A prosthetic heart valve design to minimize stress on the valve leaflets for improved durability. The valve has a collapsible stent frame with flexible connections between the stent cells. The flexible stent has a main body with proximal and distal ends, support struts, and one or more support posts. The stent cells at the proximal and distal ends are longitudinally spaced apart.

Heart valve design with a unique interconnection between the leaflets and frame that allows folding and unfolding of the implant. The valve has a crown piece connecting the leaflets to the frame. The crown piece is sewn directly to the frame posts using sutures through holes. This allows the valve to fold by collapsing the posts and unfold by expanding them. The crown piece also has sections that overlap and sew to the posts, further aiding folding. The valve can be folded and implanted using tension threads. The folded valve has a reduced diameter.
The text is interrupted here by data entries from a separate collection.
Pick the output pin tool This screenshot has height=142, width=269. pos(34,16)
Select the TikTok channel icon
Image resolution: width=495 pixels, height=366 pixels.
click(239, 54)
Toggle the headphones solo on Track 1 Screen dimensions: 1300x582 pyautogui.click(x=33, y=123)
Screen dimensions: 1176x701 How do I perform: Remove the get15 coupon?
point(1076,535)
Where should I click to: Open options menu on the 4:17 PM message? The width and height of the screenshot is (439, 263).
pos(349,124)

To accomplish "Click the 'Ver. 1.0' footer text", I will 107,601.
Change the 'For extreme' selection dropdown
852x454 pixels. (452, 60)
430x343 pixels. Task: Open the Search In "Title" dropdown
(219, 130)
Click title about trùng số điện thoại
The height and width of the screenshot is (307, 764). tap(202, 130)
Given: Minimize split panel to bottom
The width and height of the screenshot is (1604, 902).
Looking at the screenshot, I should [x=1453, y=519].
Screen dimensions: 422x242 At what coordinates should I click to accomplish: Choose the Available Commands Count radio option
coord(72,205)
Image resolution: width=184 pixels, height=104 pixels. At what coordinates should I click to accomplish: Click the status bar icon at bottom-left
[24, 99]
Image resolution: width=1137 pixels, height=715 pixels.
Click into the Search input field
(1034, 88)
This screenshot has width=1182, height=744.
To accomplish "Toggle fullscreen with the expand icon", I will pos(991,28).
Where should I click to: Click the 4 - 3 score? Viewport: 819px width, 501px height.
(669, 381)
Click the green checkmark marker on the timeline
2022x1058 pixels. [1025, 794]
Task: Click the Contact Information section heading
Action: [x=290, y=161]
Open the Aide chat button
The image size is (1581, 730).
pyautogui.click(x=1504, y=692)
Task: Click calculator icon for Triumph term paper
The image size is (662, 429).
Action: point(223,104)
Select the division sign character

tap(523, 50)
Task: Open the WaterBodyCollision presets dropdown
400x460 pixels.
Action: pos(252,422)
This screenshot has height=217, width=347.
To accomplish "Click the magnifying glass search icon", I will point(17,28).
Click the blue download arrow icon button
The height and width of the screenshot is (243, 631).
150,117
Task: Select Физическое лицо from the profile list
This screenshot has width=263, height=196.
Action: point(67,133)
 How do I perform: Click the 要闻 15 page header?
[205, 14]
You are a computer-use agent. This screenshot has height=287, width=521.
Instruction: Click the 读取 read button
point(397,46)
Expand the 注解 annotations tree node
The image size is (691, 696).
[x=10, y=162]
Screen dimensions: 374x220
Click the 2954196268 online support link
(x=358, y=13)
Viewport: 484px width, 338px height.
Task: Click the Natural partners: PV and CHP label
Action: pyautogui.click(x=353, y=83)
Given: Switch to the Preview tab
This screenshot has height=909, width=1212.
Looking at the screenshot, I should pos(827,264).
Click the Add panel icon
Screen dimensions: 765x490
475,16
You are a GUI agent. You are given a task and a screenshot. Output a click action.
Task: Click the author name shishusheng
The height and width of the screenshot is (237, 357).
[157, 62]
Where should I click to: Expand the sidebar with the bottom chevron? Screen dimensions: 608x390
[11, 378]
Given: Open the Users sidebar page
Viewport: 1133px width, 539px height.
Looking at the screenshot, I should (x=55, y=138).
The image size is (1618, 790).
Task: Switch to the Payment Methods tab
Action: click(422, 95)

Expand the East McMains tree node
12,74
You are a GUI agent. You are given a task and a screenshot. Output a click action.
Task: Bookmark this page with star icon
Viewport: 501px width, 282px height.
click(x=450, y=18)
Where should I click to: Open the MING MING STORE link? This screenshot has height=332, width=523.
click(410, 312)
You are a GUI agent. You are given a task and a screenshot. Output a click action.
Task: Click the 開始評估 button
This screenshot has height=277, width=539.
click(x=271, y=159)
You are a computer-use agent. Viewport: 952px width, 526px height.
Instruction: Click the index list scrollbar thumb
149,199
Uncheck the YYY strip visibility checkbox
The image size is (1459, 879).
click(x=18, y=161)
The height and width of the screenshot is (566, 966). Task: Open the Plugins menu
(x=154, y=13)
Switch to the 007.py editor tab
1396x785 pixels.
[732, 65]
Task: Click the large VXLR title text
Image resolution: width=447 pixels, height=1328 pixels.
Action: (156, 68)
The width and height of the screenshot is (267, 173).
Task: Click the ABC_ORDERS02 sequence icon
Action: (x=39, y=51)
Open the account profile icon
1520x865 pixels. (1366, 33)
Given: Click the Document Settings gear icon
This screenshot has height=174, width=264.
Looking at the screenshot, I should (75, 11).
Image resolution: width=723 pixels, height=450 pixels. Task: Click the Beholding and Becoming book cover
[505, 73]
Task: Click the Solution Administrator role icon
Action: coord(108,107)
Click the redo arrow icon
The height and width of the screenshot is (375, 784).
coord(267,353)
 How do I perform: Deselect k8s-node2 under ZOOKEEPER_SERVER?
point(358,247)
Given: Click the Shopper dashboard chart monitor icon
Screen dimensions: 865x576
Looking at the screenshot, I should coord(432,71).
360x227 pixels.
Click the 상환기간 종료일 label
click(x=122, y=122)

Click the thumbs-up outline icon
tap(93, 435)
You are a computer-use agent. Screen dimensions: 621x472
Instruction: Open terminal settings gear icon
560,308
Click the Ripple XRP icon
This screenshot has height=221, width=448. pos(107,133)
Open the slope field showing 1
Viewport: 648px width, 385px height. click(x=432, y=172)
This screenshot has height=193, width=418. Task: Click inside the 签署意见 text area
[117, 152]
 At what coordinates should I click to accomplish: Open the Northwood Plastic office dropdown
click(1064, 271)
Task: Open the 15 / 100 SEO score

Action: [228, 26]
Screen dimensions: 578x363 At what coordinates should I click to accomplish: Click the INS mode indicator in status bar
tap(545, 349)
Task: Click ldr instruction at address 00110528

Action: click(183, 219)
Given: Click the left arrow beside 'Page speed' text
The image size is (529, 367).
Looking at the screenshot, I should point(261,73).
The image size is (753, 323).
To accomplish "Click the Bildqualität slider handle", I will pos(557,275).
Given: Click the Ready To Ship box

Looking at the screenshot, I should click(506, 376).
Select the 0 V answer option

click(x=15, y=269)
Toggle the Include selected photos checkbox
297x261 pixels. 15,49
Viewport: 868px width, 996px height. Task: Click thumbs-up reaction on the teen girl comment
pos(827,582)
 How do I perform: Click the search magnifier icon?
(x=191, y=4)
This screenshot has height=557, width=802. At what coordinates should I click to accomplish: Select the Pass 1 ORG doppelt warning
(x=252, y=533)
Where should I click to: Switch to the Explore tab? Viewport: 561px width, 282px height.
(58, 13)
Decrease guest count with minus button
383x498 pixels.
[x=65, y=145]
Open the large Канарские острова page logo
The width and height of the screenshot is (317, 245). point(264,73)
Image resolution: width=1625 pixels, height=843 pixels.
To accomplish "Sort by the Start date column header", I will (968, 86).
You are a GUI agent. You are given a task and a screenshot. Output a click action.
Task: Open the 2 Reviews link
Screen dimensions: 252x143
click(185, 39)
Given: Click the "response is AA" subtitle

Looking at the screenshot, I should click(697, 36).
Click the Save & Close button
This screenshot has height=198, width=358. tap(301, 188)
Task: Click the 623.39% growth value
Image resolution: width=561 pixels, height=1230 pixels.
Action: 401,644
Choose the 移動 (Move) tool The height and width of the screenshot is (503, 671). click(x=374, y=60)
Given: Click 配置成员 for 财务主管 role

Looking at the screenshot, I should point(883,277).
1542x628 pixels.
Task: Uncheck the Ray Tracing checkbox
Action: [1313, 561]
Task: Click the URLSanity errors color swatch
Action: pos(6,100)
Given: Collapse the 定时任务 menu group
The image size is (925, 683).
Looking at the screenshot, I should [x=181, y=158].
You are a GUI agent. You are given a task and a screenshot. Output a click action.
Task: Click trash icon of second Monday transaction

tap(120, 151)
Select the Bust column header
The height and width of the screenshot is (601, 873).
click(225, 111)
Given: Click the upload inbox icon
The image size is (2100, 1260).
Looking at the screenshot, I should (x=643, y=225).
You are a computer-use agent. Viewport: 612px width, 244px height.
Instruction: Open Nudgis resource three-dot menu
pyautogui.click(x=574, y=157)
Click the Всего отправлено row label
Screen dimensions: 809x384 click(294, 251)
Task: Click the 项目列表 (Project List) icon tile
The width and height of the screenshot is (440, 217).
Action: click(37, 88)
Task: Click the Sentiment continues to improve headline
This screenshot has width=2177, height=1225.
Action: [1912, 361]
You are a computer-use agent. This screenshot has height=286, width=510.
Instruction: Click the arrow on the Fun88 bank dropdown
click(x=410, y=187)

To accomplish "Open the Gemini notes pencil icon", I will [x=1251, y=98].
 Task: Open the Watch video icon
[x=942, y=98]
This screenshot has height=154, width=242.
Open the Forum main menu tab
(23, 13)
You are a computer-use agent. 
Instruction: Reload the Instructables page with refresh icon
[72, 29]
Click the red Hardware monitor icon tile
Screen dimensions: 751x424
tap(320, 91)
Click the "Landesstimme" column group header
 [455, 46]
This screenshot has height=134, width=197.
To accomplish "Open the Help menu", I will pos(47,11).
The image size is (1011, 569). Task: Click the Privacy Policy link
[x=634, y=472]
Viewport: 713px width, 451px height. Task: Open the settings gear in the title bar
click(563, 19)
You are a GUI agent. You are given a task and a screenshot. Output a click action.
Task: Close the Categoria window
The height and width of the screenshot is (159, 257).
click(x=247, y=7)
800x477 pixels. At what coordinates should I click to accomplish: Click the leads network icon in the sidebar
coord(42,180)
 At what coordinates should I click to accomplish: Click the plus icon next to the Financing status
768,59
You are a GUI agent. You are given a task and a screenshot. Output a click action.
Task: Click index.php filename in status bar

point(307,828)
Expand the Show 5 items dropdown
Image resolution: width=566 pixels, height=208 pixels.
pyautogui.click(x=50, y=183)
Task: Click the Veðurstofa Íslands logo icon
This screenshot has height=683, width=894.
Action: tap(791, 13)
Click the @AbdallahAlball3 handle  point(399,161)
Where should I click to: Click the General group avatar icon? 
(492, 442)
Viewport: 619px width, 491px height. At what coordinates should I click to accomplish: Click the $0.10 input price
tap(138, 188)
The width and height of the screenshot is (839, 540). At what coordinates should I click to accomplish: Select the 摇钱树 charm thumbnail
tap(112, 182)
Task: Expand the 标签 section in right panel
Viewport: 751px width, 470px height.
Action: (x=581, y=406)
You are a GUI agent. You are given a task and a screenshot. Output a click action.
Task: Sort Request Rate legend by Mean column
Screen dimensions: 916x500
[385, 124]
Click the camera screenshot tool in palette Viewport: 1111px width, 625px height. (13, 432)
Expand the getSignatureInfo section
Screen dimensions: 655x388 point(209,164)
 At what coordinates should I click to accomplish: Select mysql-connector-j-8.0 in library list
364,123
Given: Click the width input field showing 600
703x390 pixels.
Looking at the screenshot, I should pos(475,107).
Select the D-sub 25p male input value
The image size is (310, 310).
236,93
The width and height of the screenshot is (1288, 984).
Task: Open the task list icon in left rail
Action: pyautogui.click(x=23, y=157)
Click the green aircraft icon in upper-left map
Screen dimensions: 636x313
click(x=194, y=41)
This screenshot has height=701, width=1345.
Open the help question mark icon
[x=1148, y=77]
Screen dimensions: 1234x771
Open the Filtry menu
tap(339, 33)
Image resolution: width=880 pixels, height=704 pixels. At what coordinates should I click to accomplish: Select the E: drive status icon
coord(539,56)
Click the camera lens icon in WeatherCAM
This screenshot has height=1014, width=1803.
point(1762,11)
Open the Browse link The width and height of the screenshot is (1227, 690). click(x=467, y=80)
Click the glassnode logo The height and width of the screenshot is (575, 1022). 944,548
A heart valve replacement system for treating valve diseases like pulmonary valve stenosis or regurgitation. The replacement valve has a stent with bent sections to conform to the native pulmonary artery shape, and adjustable length sections for custom fitting. The valve also has prosthetic leaflets with prongs that attach to the stent. This allows secure anchoring of the valve in place during cardiac cycles. The valve can be compressed for catheter delivery, then expanded in the heart.